Our client’s Storage Company is a leading provider of storage solutions, serving more than 100,000 corporate customers across 180 branches. The company’s primary objective is to ensure consistent revenue, maintain healthy profit margins, facilitate investments in other business verticals, and fund acquisitions. To achieve this goal, the leadership recognized the need to monitor factors that influence revenue retention.
The storage company faced several hurdles in maintaining consistent revenue. Fluctuations in billings and storage volumes, coupled with changing prices and market dynamics, made it challenging to predict revenue trends more accurately. The leadership was also in need to track the impact of departed and departing customers under the light of annual price revisions, bundled pricing, credits and service quality. Existing datasets from storage inventory and invoices were vast and complex, requiring comprehensive analysis to derive meaningful insights.
To address the revenue retention challenge, a multi-faceted solution was devised. The primary focus was on tracking individual key performance indicators (KPIs) to understand the company’s revenue health and the factors affecting it. For the study, several datasets were selected to gauge revenue retention effectively. These included:
- Billings Growth Year over Year (YoY)
- The proportion of revenue growth attributed to Price Revisions versus storage volume changes, and
- The magnitude of the impact caused by departed customers
Price differences, including price increases and credits, were analyzed in relation to customer retention. Additionally, monitoring customer care follow-ups for customers experiencing zero volume and consistent prices provided insights into potential pain points.

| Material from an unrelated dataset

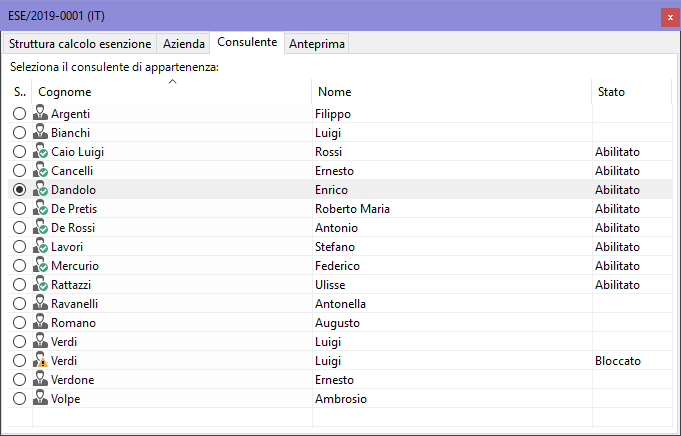
Task: Click the user icon next to Ravanelli
Action: (x=40, y=304)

Data analysts played a vital role in identifying the scope of the problem. They conducted a thorough analysis of historical billing data, customer behavior, and pricing patterns. The analysis was segmented by corporate account level, industry level, markets, and branches to identify revenue trends at different granularities.
The data engineering team worked on processing and organizing the vast datasets from storage inventory and invoices and developed data pipelines to extract, transform, and load the data for analysis. This process ensured that the data analysts had access to clean and reliable data, enabling more accurate insights.
By examining existing customers and those who departed, the team measured the impact of price changes and the consumer price index (CPI) on billings. The analysis revealed that strategic price increases led to revenue growth, while fluctuations in hardcopy storage affected overall revenue.
Through a comprehensive analysis of customer departures, the leadership successfully identified critical areas for improvement in its retention strategies. A number of significant changes were implemented, including:
Annual Price Revisions
Our client has implemented an annual price revision policy to ensure that all customers, including those with a significant business portfolio who are currently inactive, are engaged and provided with updated pricing information.
After recognizing the importance of service quality and addressing invoice issues promptly, our client started prioritizing the issuance of credits to rectify any discrepancies.
Product Offering Revisions:
Based on a thorough analysis of customer needs, the organization realigned its product offerings and pricing to better suit the specific needs and preferences of its target audience.
Introduction of Bundled Prices:
A strategic move was made to introduce bundled prices, providing customers with increased value and flexibility in their purchases.
Implementation of Seasonal Discounts:
As an incentive for customers to engage with the brand repeatedly, the leadership introduced seasonal promotions and discounts to cultivate loyalty and encourage B2B engagement through destruction and on-boarding.
The adoption of this data-driven approach for revenue retention resulted in significant improvements. The company achieved better monitoring of budgeting and forecasting, leading to improved customer satisfaction and 85% revenue retention rate. By continuously analyzing competitors, the company stayed competitive in the market, further contributing to its revenue stability.
Moving forward, the Storage company plans to enhance its data analytics and capabilities to provide real-time revenue insights. By leveraging machine learning algorithms and advanced data analysis and insights, they aim to predict revenue trends more accurately and address potential challenges proactively. Additionally, the company plans to expand its data sources to include external market data to gain a deeper understanding of industry trends.